**ASSIGNMENT:** At the line that includes "Instruction: Click the 単位修得済の科目 heading", begin writing out the entries below exactly, and continue through the last line without adding anything.

**Stored items:**

=== Section Start ===

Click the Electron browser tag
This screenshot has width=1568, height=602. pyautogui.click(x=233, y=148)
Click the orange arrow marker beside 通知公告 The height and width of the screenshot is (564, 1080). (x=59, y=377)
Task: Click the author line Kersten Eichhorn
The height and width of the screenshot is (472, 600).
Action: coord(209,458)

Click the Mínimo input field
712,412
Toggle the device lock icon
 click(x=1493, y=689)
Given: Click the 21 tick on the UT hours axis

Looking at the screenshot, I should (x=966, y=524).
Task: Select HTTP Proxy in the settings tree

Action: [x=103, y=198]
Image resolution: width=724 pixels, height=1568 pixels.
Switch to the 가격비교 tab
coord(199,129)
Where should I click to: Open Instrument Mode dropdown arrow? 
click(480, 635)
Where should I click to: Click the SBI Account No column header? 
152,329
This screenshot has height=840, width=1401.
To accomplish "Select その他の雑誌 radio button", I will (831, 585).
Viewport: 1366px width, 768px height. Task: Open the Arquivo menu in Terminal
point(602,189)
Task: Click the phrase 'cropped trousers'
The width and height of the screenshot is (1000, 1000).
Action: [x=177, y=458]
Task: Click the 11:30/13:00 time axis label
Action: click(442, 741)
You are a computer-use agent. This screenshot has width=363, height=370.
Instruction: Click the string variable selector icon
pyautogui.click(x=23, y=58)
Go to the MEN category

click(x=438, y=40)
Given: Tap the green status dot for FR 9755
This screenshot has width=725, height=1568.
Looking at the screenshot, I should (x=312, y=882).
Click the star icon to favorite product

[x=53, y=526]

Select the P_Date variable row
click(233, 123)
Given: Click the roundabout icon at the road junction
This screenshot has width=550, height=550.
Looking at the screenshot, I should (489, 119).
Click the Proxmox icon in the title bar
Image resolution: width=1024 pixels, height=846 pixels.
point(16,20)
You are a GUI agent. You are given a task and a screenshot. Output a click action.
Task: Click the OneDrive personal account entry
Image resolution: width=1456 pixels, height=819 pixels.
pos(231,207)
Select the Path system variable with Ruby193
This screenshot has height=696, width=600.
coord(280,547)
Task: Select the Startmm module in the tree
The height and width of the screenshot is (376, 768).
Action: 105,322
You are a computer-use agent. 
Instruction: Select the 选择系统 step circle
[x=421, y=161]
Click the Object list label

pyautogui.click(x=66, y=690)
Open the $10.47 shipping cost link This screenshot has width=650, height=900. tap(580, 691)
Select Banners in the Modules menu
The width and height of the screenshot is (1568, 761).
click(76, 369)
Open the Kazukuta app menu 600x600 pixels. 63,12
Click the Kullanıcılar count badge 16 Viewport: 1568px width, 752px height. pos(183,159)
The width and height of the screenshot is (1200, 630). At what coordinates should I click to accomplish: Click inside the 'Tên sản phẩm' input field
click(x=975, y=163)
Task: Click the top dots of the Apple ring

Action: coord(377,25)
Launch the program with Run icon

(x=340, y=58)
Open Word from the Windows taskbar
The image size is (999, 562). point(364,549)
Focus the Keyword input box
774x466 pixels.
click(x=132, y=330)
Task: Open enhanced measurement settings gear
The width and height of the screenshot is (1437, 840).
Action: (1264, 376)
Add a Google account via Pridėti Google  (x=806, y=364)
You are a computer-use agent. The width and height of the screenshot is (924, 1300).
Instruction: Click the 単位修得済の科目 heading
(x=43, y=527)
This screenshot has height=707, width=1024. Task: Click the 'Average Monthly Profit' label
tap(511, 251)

=== Section End ===

**WRITTEN ANSWER:**
Instruction: Click the 単位修得済の科目 heading
(x=43, y=527)
This screenshot has height=707, width=1024. Task: Click the 'Average Monthly Profit' label
tap(511, 251)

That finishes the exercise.